* Consignes:
**A.** Dans l'extrait sur l'imposition commune, renvoyez tout le passage qui va de "Nous venons de" jusqu'à "que je connais.".
**B.** D'après l'extrait sur l'imposition commune, en quelle année la République tchèque est-elle passée à l'imposition jointe ?

* Extrait à lire:
++++

Je n'ai pas de vision globale sur cette question, mais je peux vous donner des exemples de passages d'un système à l'autre et de leur impact sur la participation des femmes au marché du travail.
Nous venons de voir la différence, liée notamment au système par foyer fiscal, du taux d'imposition du second apporteur de revenu, dont nous pouvons supposer qu'elle peut avoir un impact sur la participation des femmes au marché du travail. Dans le même temps, il y a, comme vous l'avez dit, beaucoup d'autres éléments. Les possibilités de modes de garde vont évidemment jouer énormément, mais l'intérêt porté à certains métiers, à une carrière, à une activité, peut aussi avoir une grande importance.
Nous avons essayé de mesurer, parmi toutes les motivations pour retourner ou non sur le marché du travail, l'impact de l'imposition commune.
Différentes études ont été menées sur cette question. Je vais vous présenter très rapidement les cinq études que je connais.
Quatre d'entre elles ont analysé une transition, dont deux dans un sens, avec les États-Unis et la République tchèque, qui sont passés du système d'imposition individuelle à l'imposition jointe, respectivement en 1948 et en 2005. Les deux autres études ont analysé deux transitions dans le sens inverse, avec la Suède et le Canada, qui sont passés, en 1971 et 1988, au système d'imposition individuelle.
L'objectif des auteurs de ces études était de comparer, avant et après la réforme, les différences de taux de participation des femmes mariées au marché du travail par rapport à la façon dont la réforme les impactait. Il s'agissait de savoir si une forte augmentation du taux d'imposition modifiait, en moyenne, la participation au travail des femmes les plus touchées.
Aux États-Unis, par exemple, on a comparé des femmes mariées dans différents États, sachant que ces femmes ont été touchées différemment en raison de législations étatiques initiales qui ont fait que la réforme a changé les taux différemment selon les États.
Cette étude conclut, notamment sur le haut de la distribution des revenus, à un effet sensible, que l'on peut traduire par deux points de participation en moins, dans une société, certes, différente, en 1948, de celle d'aujourd'hui. Deux points, ce n'est pas un changement du tout au tout, mais ce n'est pas négligeable.

++++

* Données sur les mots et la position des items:
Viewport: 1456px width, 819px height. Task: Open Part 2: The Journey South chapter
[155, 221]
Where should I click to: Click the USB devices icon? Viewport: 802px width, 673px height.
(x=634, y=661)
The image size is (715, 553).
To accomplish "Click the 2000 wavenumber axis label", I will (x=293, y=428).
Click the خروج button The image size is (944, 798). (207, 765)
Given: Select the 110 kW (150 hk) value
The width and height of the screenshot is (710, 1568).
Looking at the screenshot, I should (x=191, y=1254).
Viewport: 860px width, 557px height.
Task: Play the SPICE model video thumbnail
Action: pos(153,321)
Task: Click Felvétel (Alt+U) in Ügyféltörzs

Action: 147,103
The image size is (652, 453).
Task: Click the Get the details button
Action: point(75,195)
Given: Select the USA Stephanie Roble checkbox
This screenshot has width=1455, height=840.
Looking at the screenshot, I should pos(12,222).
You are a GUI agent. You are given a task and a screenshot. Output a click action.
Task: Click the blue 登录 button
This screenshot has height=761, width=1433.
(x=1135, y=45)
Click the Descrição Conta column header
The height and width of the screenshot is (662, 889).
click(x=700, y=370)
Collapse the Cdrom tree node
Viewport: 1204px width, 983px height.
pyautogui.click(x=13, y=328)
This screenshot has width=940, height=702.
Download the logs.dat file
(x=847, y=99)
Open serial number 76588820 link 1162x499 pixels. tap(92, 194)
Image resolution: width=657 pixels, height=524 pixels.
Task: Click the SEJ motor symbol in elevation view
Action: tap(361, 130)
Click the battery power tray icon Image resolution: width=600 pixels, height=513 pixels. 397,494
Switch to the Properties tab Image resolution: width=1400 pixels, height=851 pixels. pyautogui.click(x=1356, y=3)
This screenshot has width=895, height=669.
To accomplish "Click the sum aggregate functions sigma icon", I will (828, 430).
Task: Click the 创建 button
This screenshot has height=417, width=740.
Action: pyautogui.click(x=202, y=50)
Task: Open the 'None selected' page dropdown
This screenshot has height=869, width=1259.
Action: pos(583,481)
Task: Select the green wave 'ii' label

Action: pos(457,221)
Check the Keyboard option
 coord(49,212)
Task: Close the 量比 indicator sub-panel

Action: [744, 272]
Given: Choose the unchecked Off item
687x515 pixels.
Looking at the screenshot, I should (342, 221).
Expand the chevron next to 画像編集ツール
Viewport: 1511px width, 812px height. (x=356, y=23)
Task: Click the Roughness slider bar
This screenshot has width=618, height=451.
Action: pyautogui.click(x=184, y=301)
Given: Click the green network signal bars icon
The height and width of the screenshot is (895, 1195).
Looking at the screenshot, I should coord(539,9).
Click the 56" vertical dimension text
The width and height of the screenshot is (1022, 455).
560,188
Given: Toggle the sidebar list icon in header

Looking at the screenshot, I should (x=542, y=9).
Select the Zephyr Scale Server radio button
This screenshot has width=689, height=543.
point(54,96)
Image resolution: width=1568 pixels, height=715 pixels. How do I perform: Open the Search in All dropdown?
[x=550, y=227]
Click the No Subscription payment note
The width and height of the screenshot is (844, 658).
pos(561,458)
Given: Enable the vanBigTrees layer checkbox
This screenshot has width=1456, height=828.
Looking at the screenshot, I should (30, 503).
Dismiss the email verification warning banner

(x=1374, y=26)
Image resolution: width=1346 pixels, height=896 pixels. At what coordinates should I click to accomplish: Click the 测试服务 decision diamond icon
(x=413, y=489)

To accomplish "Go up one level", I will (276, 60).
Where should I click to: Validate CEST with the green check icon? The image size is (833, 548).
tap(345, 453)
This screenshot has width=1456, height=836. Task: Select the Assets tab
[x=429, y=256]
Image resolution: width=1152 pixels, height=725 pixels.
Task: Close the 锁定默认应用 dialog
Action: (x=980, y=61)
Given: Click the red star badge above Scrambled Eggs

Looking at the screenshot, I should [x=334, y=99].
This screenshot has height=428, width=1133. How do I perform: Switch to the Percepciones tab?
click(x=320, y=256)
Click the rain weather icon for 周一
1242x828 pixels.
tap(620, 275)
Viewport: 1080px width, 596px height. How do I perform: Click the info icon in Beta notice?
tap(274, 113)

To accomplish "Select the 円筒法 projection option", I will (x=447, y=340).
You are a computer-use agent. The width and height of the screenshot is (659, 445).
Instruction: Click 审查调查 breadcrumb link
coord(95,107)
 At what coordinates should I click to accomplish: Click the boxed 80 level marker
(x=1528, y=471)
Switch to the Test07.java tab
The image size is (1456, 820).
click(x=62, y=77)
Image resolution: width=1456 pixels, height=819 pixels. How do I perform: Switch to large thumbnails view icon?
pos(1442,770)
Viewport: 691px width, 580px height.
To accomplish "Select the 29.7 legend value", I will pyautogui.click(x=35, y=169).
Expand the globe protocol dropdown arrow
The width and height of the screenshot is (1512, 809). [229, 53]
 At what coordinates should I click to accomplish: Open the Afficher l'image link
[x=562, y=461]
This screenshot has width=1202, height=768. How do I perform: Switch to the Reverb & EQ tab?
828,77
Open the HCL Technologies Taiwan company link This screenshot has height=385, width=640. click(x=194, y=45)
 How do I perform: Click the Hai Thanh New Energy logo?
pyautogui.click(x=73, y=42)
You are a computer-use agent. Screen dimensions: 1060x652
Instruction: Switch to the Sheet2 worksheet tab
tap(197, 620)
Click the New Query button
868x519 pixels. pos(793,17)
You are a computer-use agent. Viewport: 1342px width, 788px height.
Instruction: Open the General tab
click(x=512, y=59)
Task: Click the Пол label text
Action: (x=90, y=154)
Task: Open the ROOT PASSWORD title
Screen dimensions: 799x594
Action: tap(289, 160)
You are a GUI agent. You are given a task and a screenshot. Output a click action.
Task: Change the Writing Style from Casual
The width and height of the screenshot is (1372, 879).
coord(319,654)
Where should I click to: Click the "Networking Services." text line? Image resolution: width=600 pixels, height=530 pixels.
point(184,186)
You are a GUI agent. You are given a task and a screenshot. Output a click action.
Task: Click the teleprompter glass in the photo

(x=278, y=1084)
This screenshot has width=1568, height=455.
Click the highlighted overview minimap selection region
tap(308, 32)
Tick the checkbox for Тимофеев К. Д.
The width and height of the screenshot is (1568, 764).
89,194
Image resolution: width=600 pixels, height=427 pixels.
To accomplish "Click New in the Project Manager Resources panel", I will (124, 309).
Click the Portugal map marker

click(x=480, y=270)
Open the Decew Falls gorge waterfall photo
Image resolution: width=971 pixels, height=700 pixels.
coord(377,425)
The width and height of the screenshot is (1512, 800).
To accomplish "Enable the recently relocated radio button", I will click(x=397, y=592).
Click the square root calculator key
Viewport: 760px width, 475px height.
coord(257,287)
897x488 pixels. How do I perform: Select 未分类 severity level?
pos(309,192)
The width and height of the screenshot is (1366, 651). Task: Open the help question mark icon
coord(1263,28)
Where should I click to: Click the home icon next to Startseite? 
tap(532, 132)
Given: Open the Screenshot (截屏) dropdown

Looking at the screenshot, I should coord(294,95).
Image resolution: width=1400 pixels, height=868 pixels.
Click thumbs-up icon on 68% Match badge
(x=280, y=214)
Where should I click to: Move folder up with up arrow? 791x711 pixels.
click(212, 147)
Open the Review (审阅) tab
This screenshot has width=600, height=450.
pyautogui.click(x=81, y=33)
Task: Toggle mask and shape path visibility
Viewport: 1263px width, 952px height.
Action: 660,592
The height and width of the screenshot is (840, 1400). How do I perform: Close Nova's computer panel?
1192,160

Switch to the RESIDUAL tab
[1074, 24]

++++

* Réponses:
**A.**
Nous venons de voir la différence, liée notamment au système par foyer fiscal, du taux d'imposition du second apporteur de revenu, dont nous pouvons supposer qu'elle peut avoir un impact sur la participation des femmes au marché du travail. Dans le même temps, il y a, comme vous l'avez dit, beaucoup d'autres éléments. Les possibilités de modes de garde vont évidemment jouer énormément, mais l'intérêt porté à certains métiers, à une carrière, à une activité, peut aussi avoir une grande importance.
Nous avons essayé de mesurer, parmi toutes les motivations pour retourner ou non sur le marché du travail, l'impact de l'imposition commune.
Différentes études ont été menées sur cette question. Je vais vous présenter très rapidement les cinq études que je connais.

**B.** En 2005.